The problem is not practicing mindfulness. The problem is turning mindfulness into a substitute for justice. The problem is not cultivating gratitude. The problem is giving thanks without asking who pays the price for our comfort. The problem is not talking about flourishing. The problem is imagining that we can flourish without confronting the concrete forms of domination that prevent others from living, breathing, inhabiting, working, caring, migrating, or simply surviving.

Born to Flourish aims to present itself as a synthesis of modern science and ancient wisdom. But its political horizon seems much narrower: a spirituality compatible with dominant institutions, with elite philanthropy, with the language of efficiency, with the reduction of healthcare costs, with emotional productivity, and with the gentle governance of behavior. It is no coincidence that the book concludes by envisioning entire cities reorganized under the banner of flourishing. That image encapsulates both its promise and its limitation: a society that is more serene, more regulated, more connected, more efficient, but not necessarily more just.

What we need is not to abandon consciousness, but to rescue it from this captivity. A truly compassionate consciousness cannot be limited to improving our inner relationship with experience. It must open us up to the real suffering of others and to the structures that produce it. It must make us less adaptable to injustice, not more functional within it. It must disrupt the moral comfort of spiritual niceties and return us to the fundamental question: what are we willing to see, to say, and to transform?

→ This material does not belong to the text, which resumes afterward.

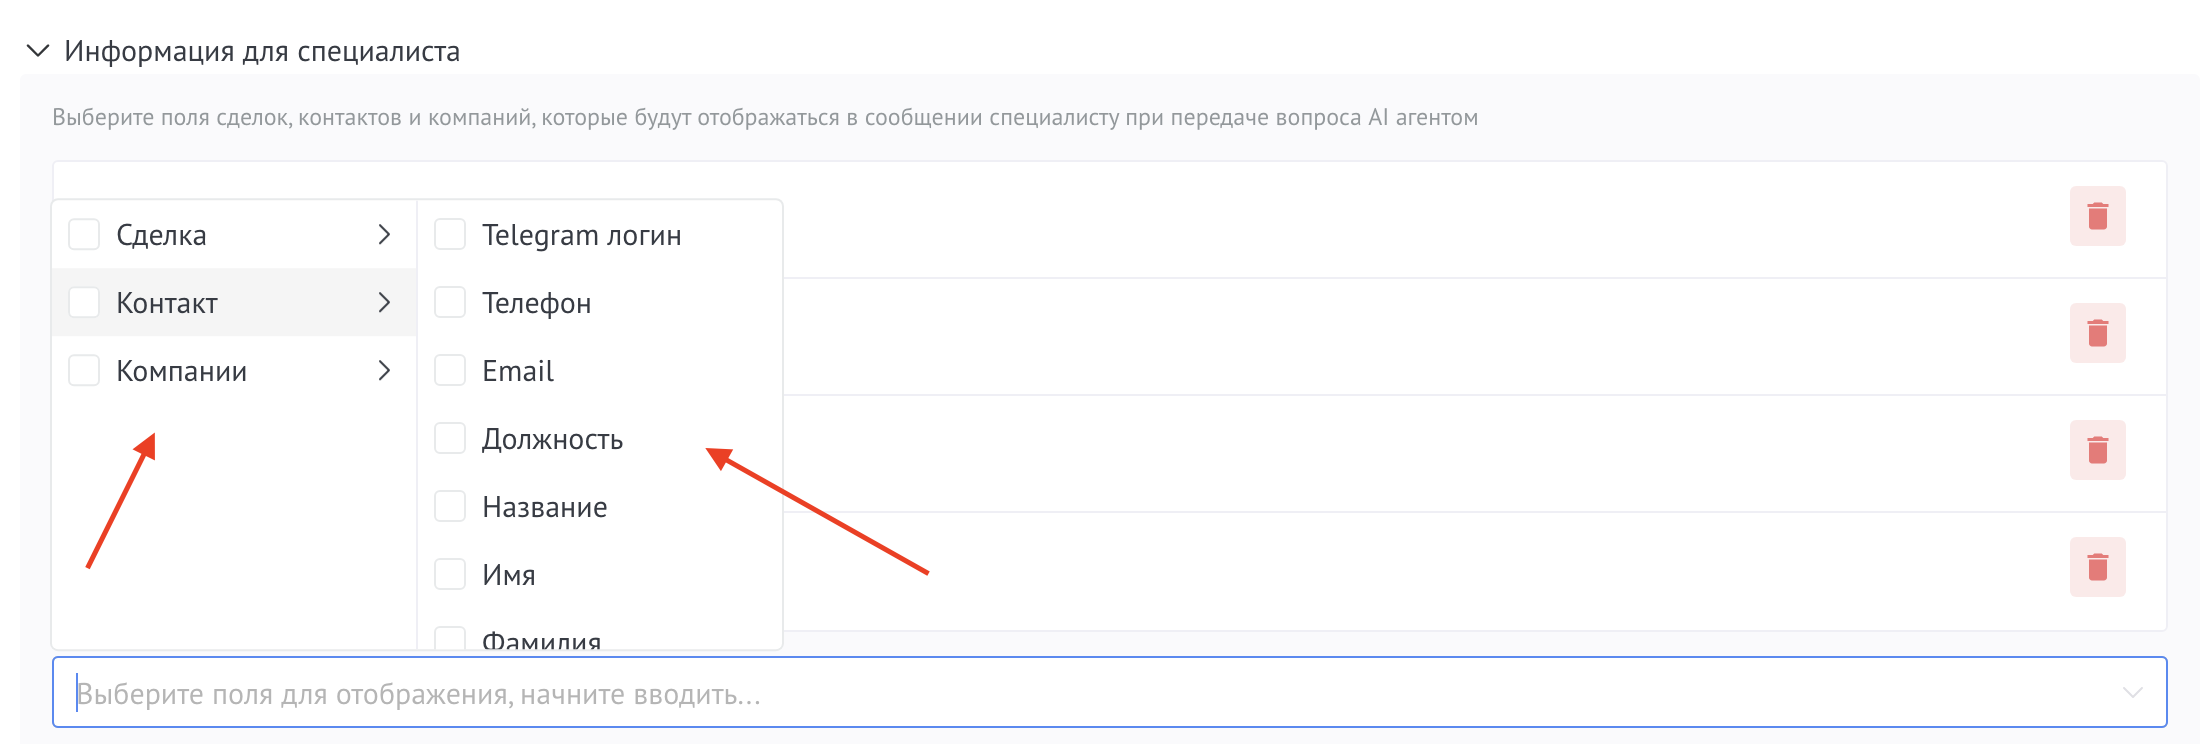Check the Telegram логин option

pyautogui.click(x=449, y=233)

Because looking inward may be necessary. But when the world is on fire, looking inward so as not to look outward is not wisdom. It is a form of complicity.


[1] Davidson, R. J., & Dahl, C. (2026). Born to flourish: How new science and ancient wisdom reveal a simple path to thriving. Simon & Schuster.

[2] Let us imagine that the exhortation to inhabit the world with gratitude, awareness, and purpose is not addressed to the citizen of a privileged North Atlantic society, but to an inhabitant of the Global South; to a Palestinian person, for instance, standing before the destruction of their world and the almost complete indifference of those who could stop it. The test is simple: if this language can remain intact before such a scene, then its problem lies not only in what it affirms, but in what it allows to remain unsaid. Consciousness, at that point, may operate as a conventionally acceptable form of cognitive blocking for citizens of privileged societies: a way of shielding themselves from the reality of injustice and horror, or of producing what Stanley Cohen called a “state of denial.” See Cohen, S. (2000). States of Denial: Knowing about Atrocities and Suffering. Polity Press.